-- BEGIN --
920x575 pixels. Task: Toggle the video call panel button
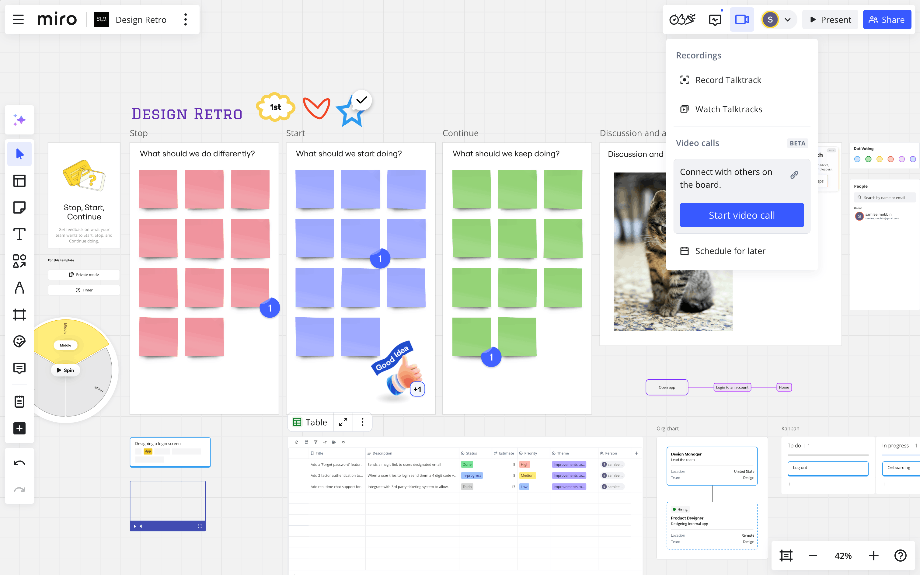point(741,19)
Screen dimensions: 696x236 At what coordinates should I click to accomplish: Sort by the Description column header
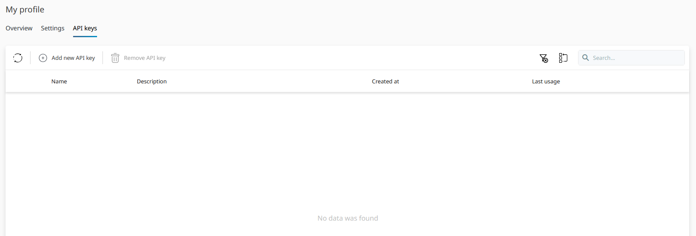point(152,81)
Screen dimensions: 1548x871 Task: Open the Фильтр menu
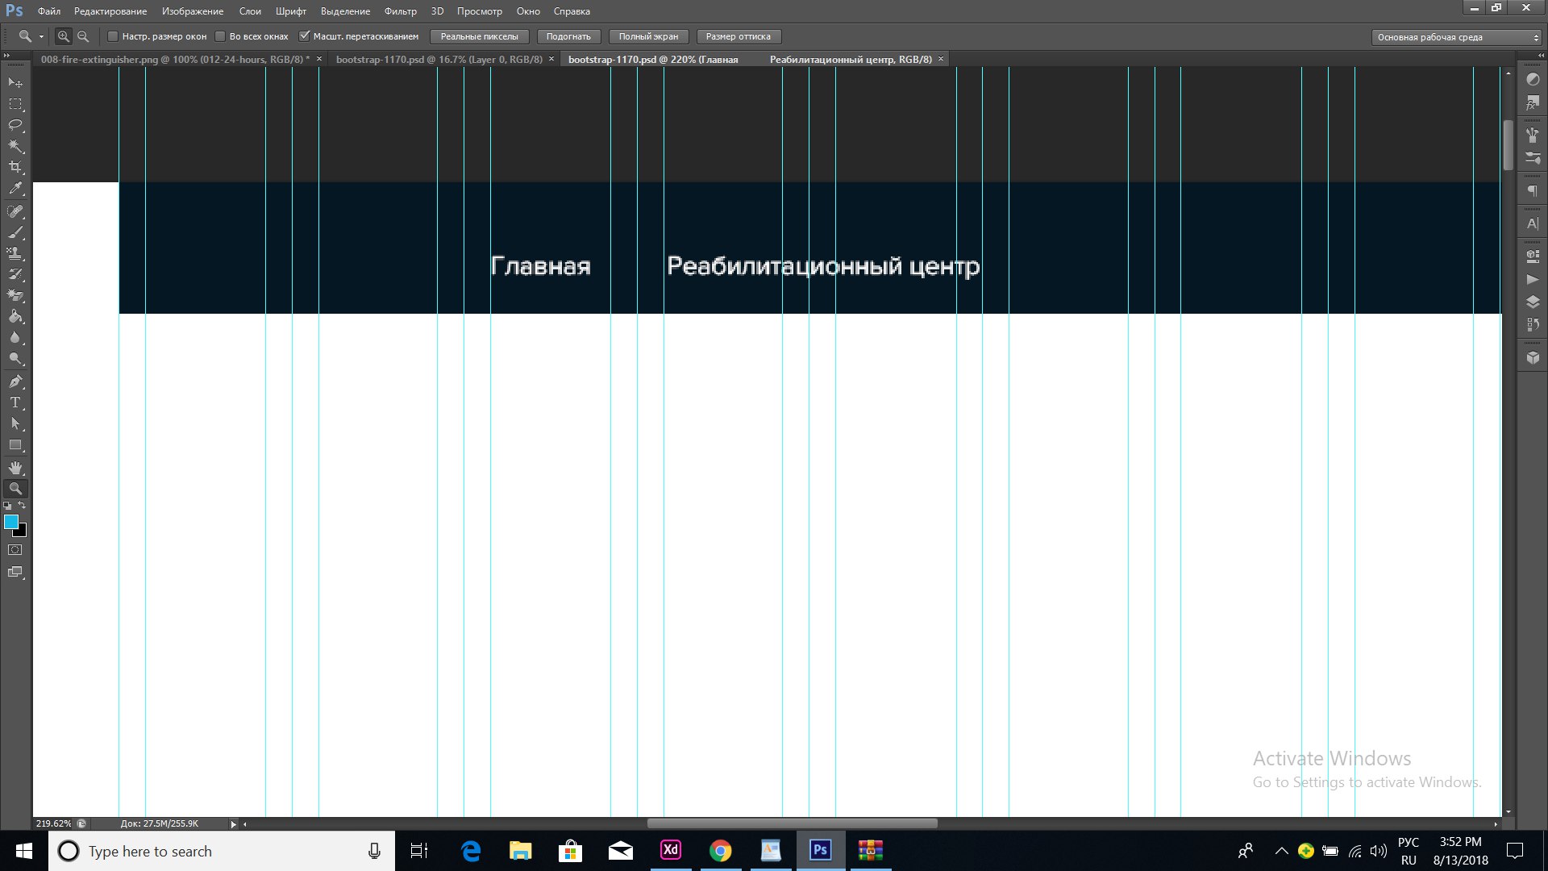pyautogui.click(x=400, y=11)
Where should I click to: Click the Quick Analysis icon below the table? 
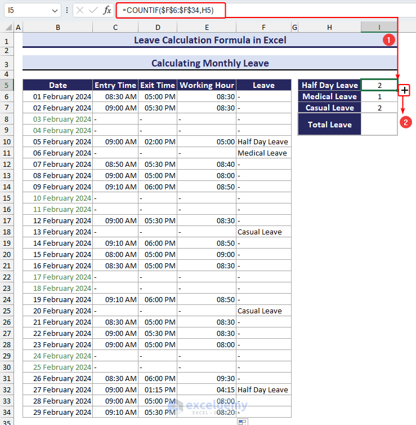[242, 422]
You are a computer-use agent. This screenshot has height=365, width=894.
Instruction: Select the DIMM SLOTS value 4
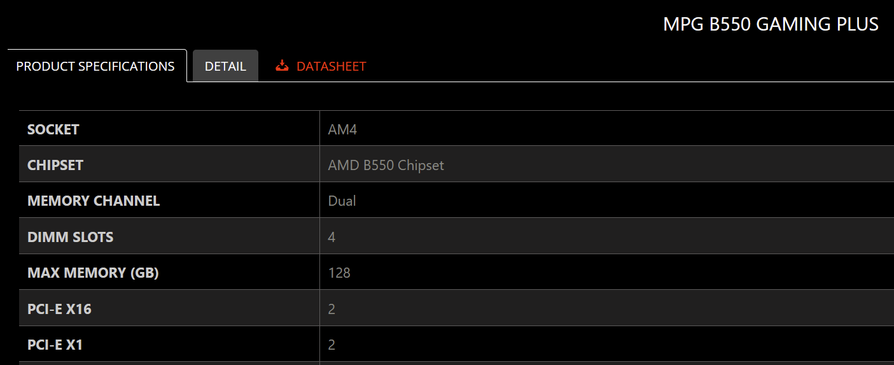tap(332, 237)
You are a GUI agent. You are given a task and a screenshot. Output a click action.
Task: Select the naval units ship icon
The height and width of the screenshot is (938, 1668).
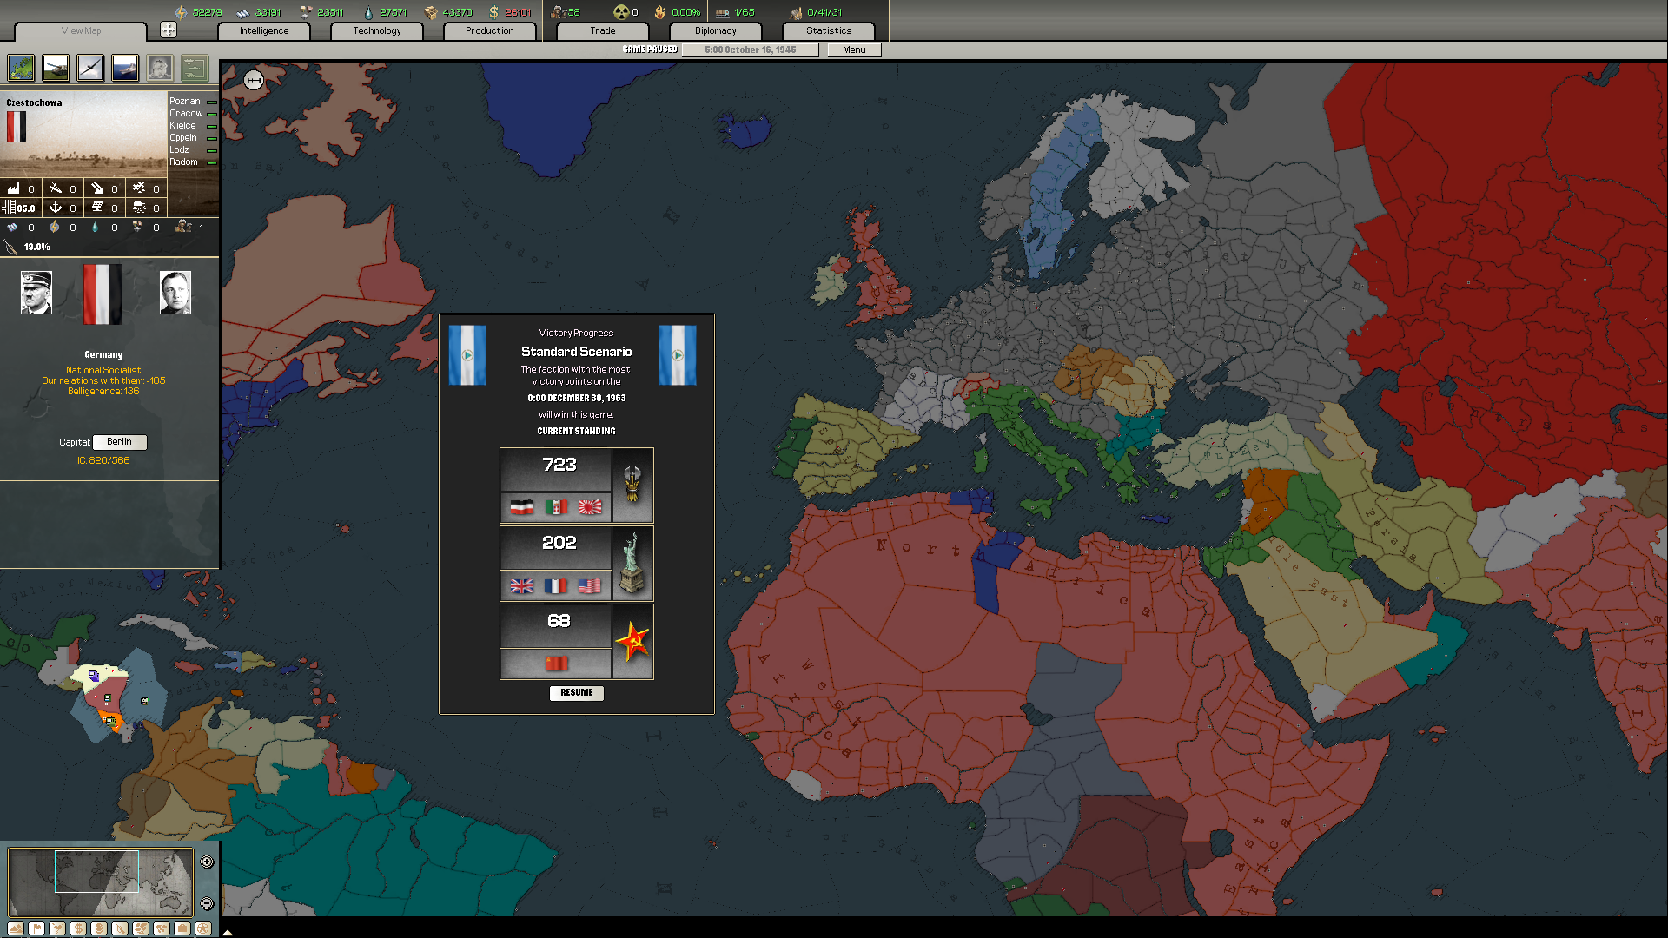point(125,68)
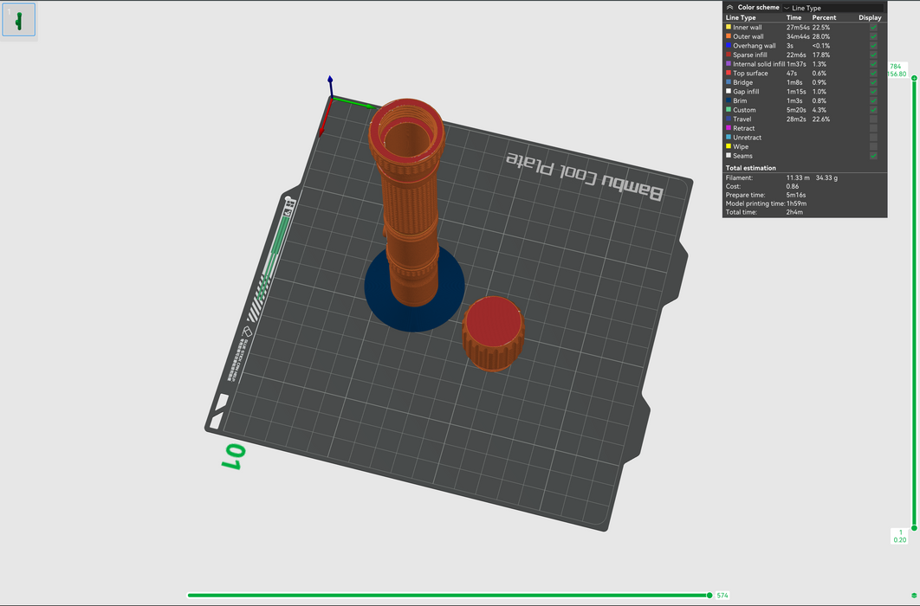Select the Gap infill line type row
The width and height of the screenshot is (920, 606).
[747, 92]
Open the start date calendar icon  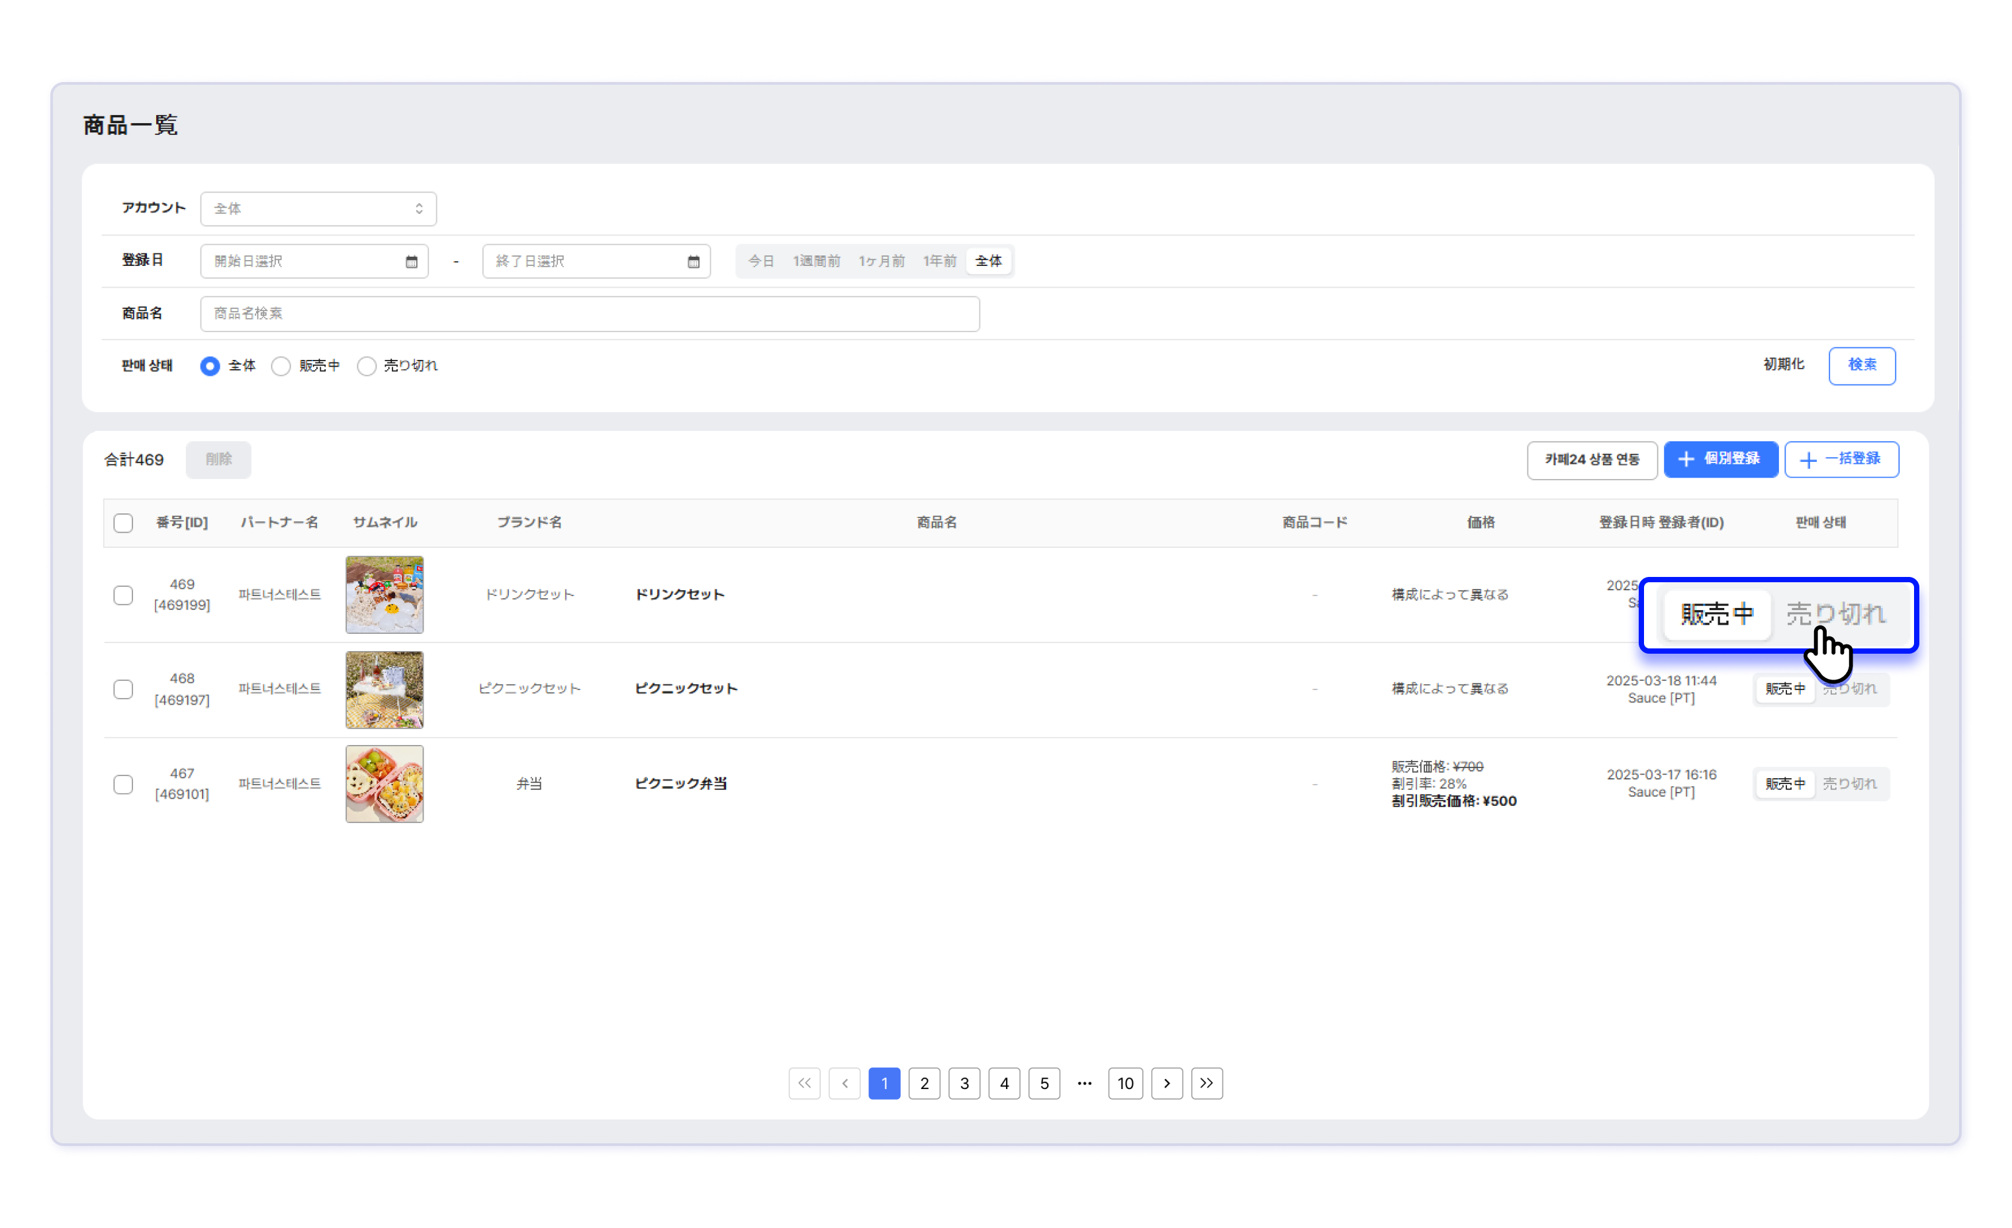[412, 261]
-- END --
» Problem to work on
Return, without any changes, the lines from the one containing "You are a GUI" through the one containing "Select the Gap infill line type row", both included, and omit the pictures.

» Task answer
You are a GUI agent. You are given a task and a screenshot. Output a click action.
Task: Select the naval units ship icon
The height and width of the screenshot is (938, 1668).
point(125,68)
Select the Gap infill line type row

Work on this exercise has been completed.